Chemical Industry Crisis: Europe's Struggle Amid U.S. Tariffs and Energy Woes
Europe's chemical producers are reeling under the impact of U.S. import tariffs and high production costs from the 2022 energy crisis. This turbulence has led to delayed customer orders, site closures, and job cuts, with major players like BASF and Wacker Chemie revising their outlooks amidst competition from Asia and economic uncertainty.

The European chemical industry is confronting fresh challenges as U.S. import tariffs disrupt global trade, causing delays in customer orders and a dip in demand. Once the EU's fourth-largest export sector, chemical producers are contending with high production costs after an energy crisis exacerbated by Russia's invasion of Ukraine.

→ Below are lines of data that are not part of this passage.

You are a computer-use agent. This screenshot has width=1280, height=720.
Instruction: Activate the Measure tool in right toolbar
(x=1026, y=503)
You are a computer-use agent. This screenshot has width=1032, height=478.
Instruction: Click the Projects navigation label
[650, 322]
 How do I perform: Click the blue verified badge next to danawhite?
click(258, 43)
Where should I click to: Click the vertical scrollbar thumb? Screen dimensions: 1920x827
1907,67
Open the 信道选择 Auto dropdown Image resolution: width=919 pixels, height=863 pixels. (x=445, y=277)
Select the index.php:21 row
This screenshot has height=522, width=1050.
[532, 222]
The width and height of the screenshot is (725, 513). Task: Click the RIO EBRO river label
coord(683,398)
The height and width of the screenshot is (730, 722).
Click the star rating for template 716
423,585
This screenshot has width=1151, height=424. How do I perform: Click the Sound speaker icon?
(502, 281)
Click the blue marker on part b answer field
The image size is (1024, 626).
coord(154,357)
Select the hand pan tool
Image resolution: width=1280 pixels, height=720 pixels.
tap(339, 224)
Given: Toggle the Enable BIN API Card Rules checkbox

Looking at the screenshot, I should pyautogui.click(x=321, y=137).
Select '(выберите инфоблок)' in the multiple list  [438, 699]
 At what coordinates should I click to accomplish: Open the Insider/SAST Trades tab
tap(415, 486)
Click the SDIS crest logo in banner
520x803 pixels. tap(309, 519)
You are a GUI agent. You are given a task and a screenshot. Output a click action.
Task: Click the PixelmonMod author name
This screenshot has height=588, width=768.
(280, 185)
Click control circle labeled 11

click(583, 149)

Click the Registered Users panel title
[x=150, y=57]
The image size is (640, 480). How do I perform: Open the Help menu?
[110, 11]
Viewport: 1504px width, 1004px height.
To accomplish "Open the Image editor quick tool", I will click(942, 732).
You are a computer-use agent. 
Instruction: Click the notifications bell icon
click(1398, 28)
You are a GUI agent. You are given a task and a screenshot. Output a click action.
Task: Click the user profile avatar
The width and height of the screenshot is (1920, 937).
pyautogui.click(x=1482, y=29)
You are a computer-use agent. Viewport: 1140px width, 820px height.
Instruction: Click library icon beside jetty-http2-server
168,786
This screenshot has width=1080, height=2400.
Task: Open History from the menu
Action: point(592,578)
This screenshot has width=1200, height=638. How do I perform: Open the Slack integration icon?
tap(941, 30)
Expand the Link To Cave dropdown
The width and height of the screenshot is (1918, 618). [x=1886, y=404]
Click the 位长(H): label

The imposition of at least 15% tariffs on EU goods by the U.S. has impacted key customers in the automotive and consumer goods sectors. Major companies, such as BASF and Lanxess, are adjusting forecasts due to cautious client spending and are further pressured by competition from Asian markets.
Industry leaders warn of cheaper chemicals from China potentially swamping the European market if U.S.-China trade tensions intensify. Additionally, a weakening dollar complicates financial strategies for firms booking profits in euros. There is modest hope for demand stabilization by 2026, but uncertainty lingers as companies navigate these tumultuous conditions.